Die Ankündigung: Sie hatte ihre Vorstellung verlassen“, verwirrt. Galt das für die Beziehung oder für den Erinnerungsteil des vorigen Absatzes? Galt es für die Erinnerungen, wäre die Aussage falsch, weil sich der Rückblick im Folgeabsatz fort setzt. Und es mangelt auch hier die Erzähldisziplin im Bezug auf die Zeiten.  Der Nebensatz „wie er es immer tat, wenn er in Eile war“, gehört ebenso ins PQP, wie der Rest des Absatzes.

Zitat:
Vor einigen Jahren hatte sie wirklich gedacht, dass er sie liebte. Nicht nur weil er ihr den Antrag gemacht hatte. Zwar war er wirklich keine Schönheit gewesen, doch seine Stimme und die Augen im Einklang. Wenn er etwas gesagt hatte, dann war es auch die Wahrheit. Er hatte sie geliebt. In den ersten Jahren hatte es keinen Grund gegeben, daran nicht mehr zu glauben.
Es hatte auch keinen Anlass gegeben, als es anders geworden war. Trotzdem war es nicht so gewesen, dass es plötzlich geschah, wie sie sich heute eingestand. Etwas in ihm, der faulige Mutterkuchen, hatte Überhand genommen und hatte seine Stimme, die Augen, seine ganze Haltung ermordet. Schleichend war es geschehen, bis es zu sehen war, zu spüren.
Als sie abends das Essen zubereitet hatte, war er in die Küche gekommen. Er hatte nicht sie betrachtet, sondern nur die Umgebung: Töpfe, eine Pfanne, Teller, etwas Reste. „Was tust du da?“ hatte seine Stimme gefragt, anders als sonst, leiser. „Aber du hast gesagt, ich soll heute dein Lieblingsgericht kochen. Ist das nicht richtig?“
In diesem Moment hatte sie erkannt, dass ihre eigene Stimme sich verändert hatte. Da sprach nicht mehr die laute kraftvolle Frau, die er so schätzte; es hatte eine Frau gesprochen, die sie selbst nur hätte bedauern können. So reden die Frauen in den Filmen und Büchern; die Frauen, die sich fürchten.
„Ich habe es gern geregelt. Hier ist gar nichts geregelt. Aber das kann ich ändern.“ Langsam war er zum Herd geschlichen. Ohne auf einen weiteren Grund zu warten, hatte sie ihre Hände vor den Kopf geschlagen. Seine Faust aber hatte dann ihren Unterleib getroffen. Ein Keuchen noch, bis sie schluchzend zu Boden gesackt war. „Wir regeln es nun“, hatte er gesagt und geweint. Wie kann ER jetzt weinen?
Hier handelt es sich um einen Rückblick! Warum? Das ist ein Prolog und sollte vorweg nehmen.
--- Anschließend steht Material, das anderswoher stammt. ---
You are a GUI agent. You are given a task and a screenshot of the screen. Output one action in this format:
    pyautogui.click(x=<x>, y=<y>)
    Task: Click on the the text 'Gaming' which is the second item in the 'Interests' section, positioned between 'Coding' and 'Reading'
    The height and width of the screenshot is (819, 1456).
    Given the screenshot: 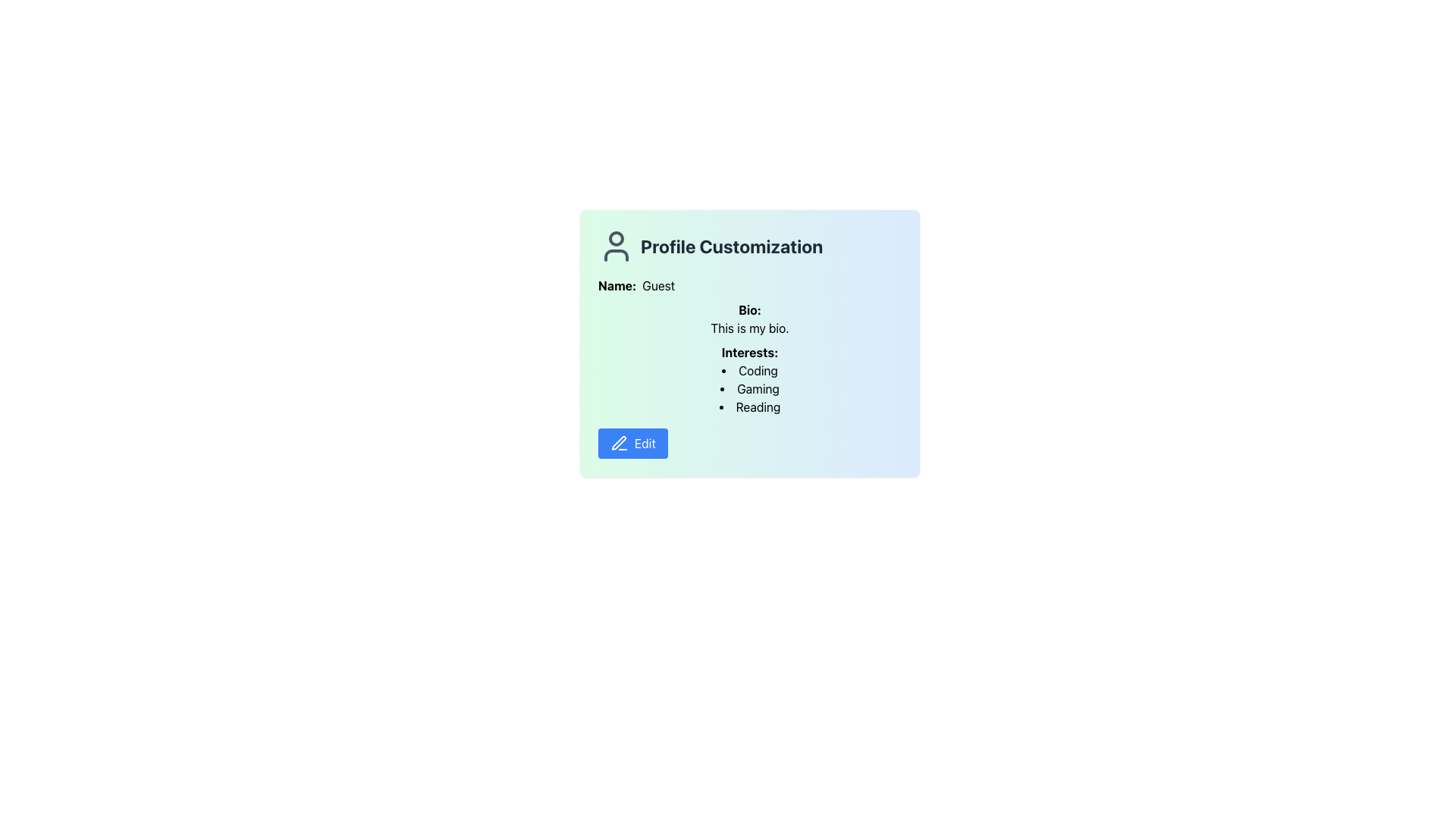 What is the action you would take?
    pyautogui.click(x=749, y=388)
Wochen später war der Vorfall vergessen. Sie hatte schon nach einigen Tagen nicht mehr an die Schmerzen gedacht, obwohl sie jeden Tag die blauen Flecken gesehen hatte. Anfangs war es ihr kaum möglich, aufrecht zu gehen, aber er hatte sie abgestützt. „Alles in Ordnung? Ich liebe dich.“ „Ich weiß.“ Ob er sich noch daran erinnert hatte, darüber hatte sie nicht nachgedacht.
Wohl aber hatte sie in den folgenden Wochen bemerkt, dass ihre Stimme leiser geworden war. Sie hatte kein Wort mehr gesagt, wenn er geprügelt hatte, weil der Tisch nicht gedeckt worden war oder weil sie etwas vergessen hatte. Eigentlich Kleinigkeiten. Aber er hat Recht.
Sie war nicht mehr so ordentlich wie früher gewesen, nicht mehr sorgsam und aufmerksam. Es hatte ihn wohl sehr beschäftigt. An den Gürtel hatte sie sich aber nicht gewöhnen können. Wenn er sie damit gepeitscht hatte, dann dort, wo die Nachbarn und wenigen Freunde es nicht sehen konnten. Ins Gesicht hatte er nie geschlagen. Er ist verliebt. Warum alles so geschehen war, hatte sie sich nicht gefragt.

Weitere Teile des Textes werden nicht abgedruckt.